Wednesday,28/9/2033
Today felt weird. I use to job shop all day then return to the shelter; eat, then sleep. I was on my way back towards the shelter when I realized something was jingling in my pocket. It took me a moment to remember it was the keys to my humble Home/Boarding Room. It's just so daunting. I'm developing a normal life. Soon I'll have a solid job.
I was so happy that I got the place I went treasure hunting. Dumpsters and the landfill have so many working parts and scraps it isn't funny. I basically came back with five boxes of worthless appliances and broken power tools. The landfill guy was nice and gave it all to me for free. Since then I've been on a building frenzy. I now have a working fridge. A microwave that doubles as a radio And a TV with satellite built in. Plasma screen! The screen took me a while since it had a bad circuit. And I’m not all that sure how the thing works. It's called plasma for reason. So working around the actual glass screens was tuff. But that was the other day…
So, I come home and stare at my place. It couldn't be better. I'll have to go the Laundry Matt soon. But I have no money. At least none I can spend on clothes. It's going to be gross if I don’t find a place to work at soon. The little money I get comes from the miniature repair business I run; Tiny really. My client lives up stairs. An electric type, go figure.
I've passed the site of the attack several times now. Each time I expect to accept the sheer destruction. Each time I underestimate my stability. Why can any living being do this without feeling guilty? I can still smell the mix of blood, gore, and burnt plants. I dream at night that I was there.
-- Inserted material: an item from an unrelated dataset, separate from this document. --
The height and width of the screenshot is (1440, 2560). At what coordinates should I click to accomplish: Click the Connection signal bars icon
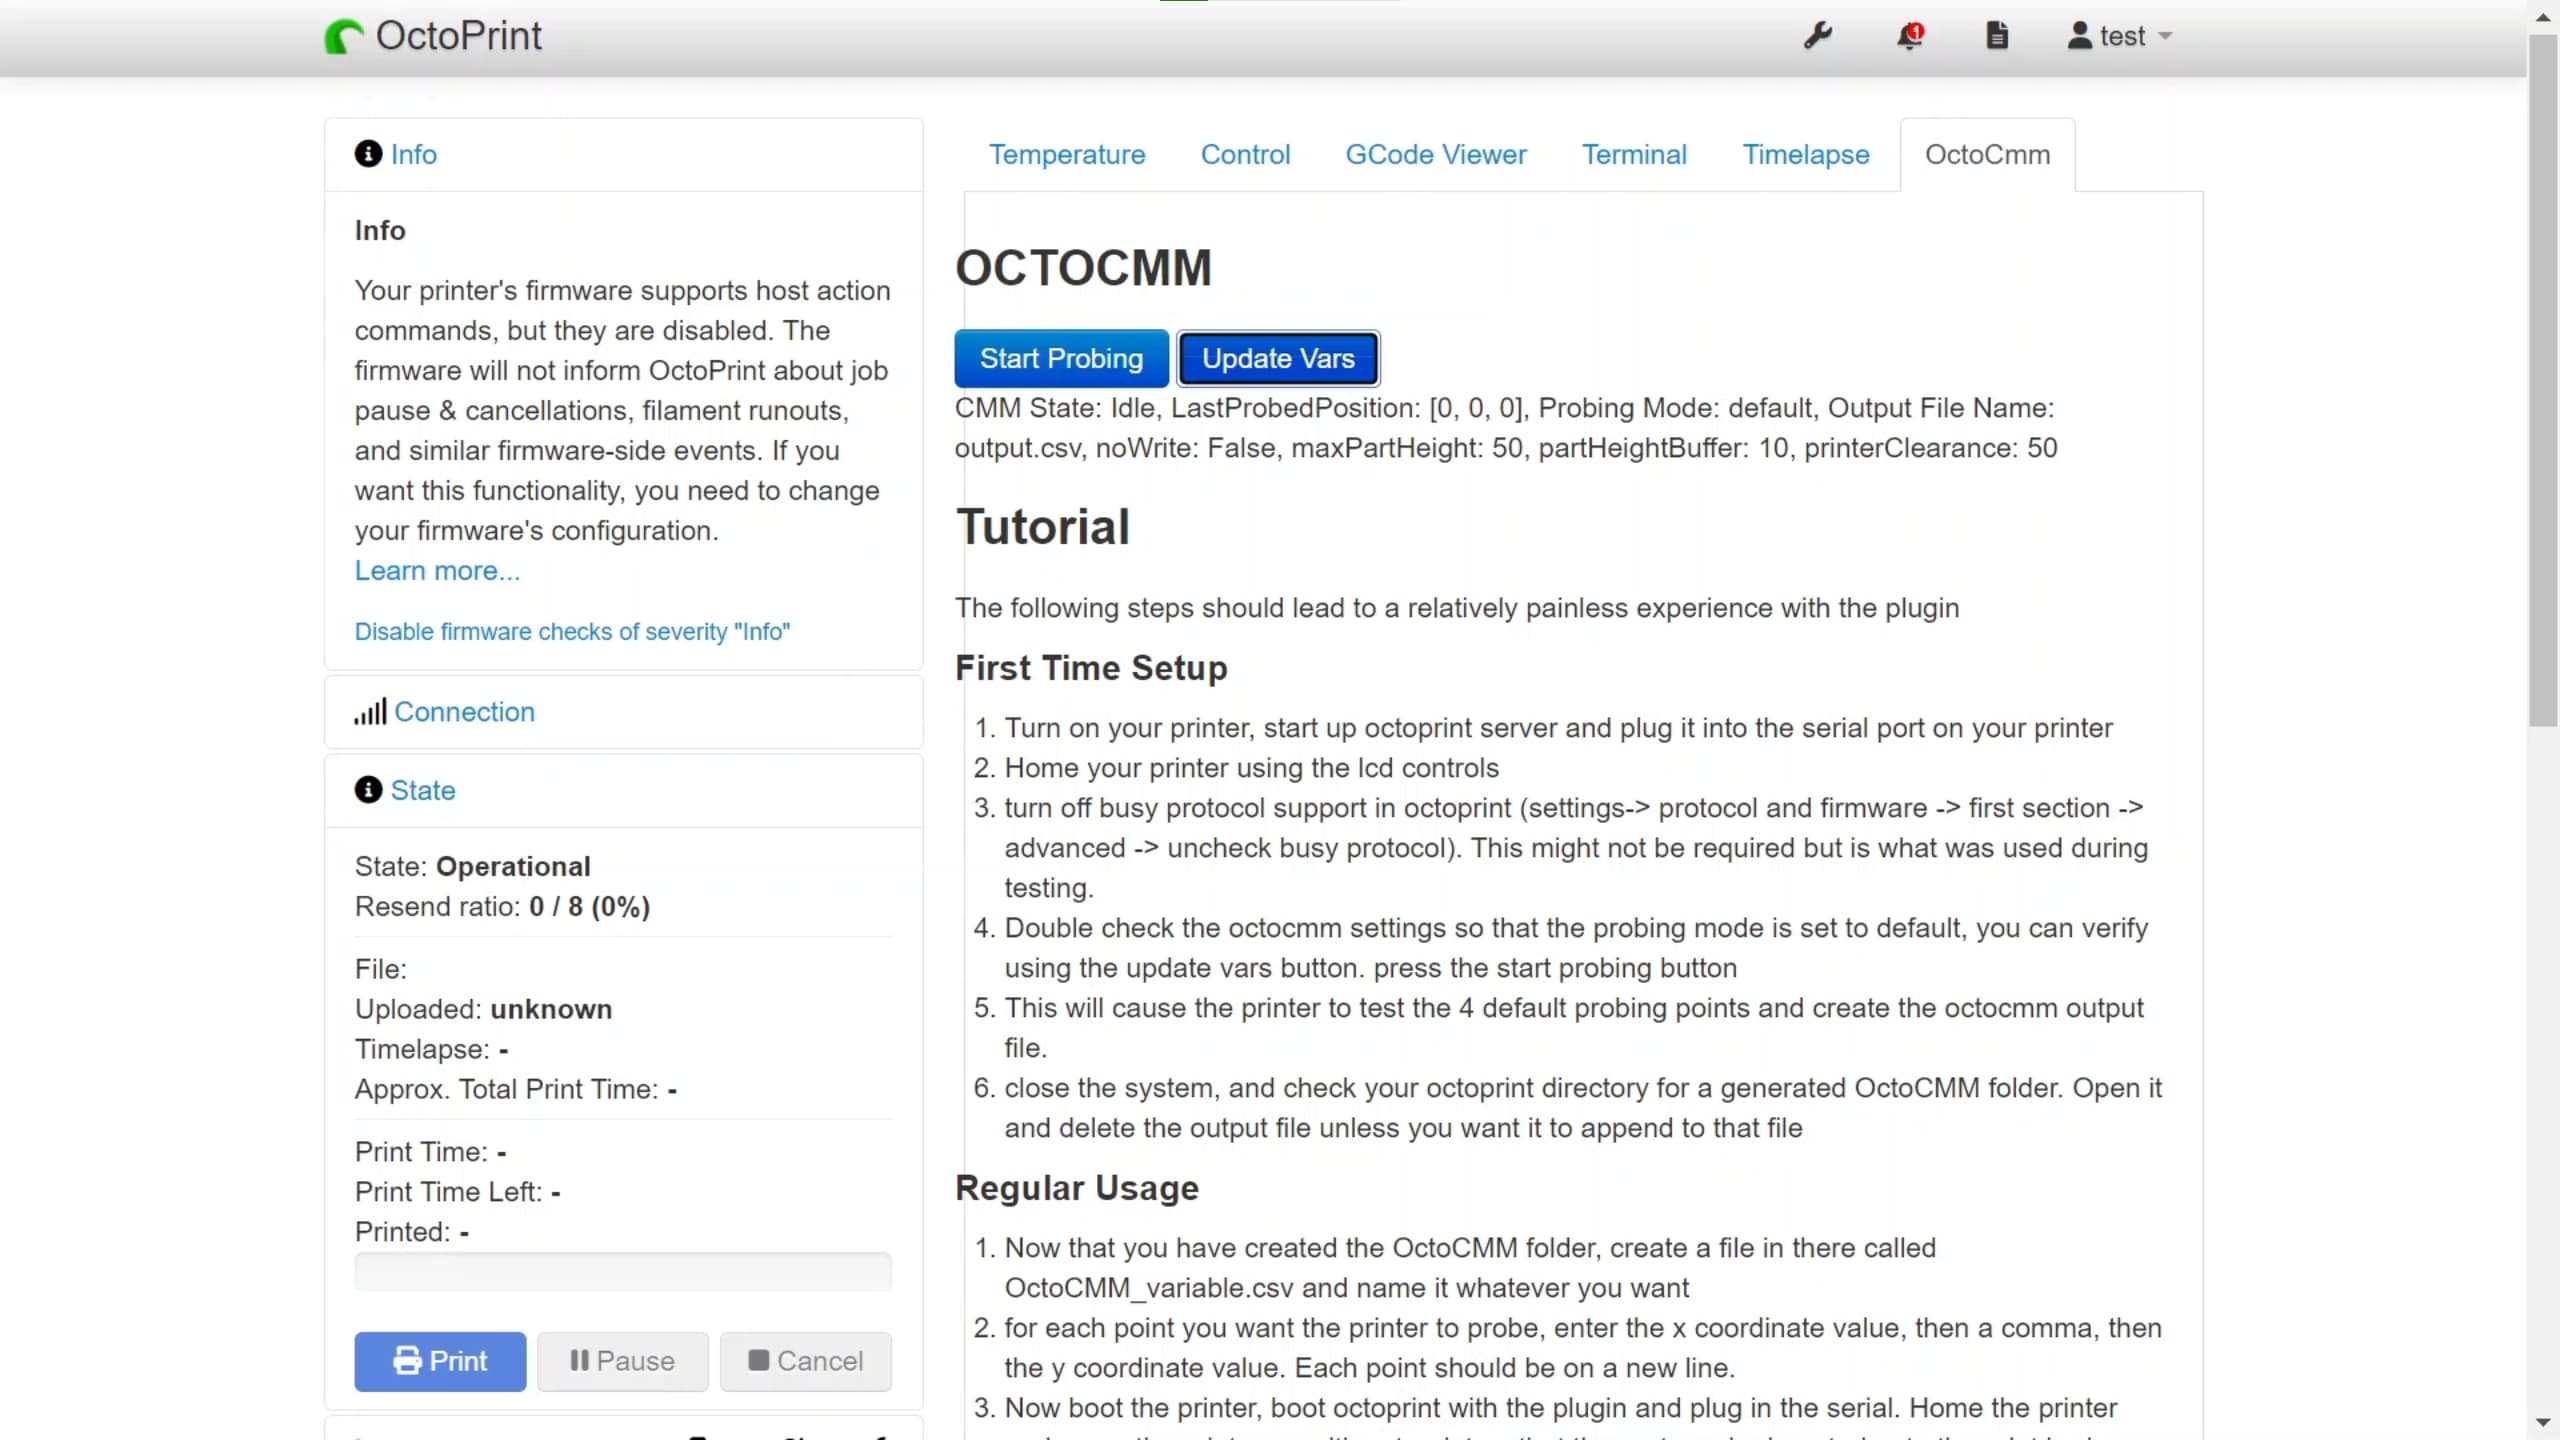coord(369,710)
That I was caught in the blast .The helicopters buzzing overhead as I slowly die from the shock, blood loss, pain, or simply ceasing to exist. I feel like I should do something. The looks on the muzzles of the morphs I pass on the street frightens me. Some look hopeless. Some look indifferent. But the biggest shock is those that look determined and angry. Like mine. We all are thinking about it.
That’s why I built the Training Equipment. It’s rather freaky to think it actually works. Its just five gym machines wielded to together and reorganized to work semi-safely. I saves me the gym membership. Works better even. Though the the abnormal loss of fat after a couple days may be linked with the serums and hormones injected into my body. I’m still not fight worthy. But I can defend myself. I have my Axe with me anyway.
I wish I could defend other morphs. This is my home. They are my relatives. No one hurts family in my house.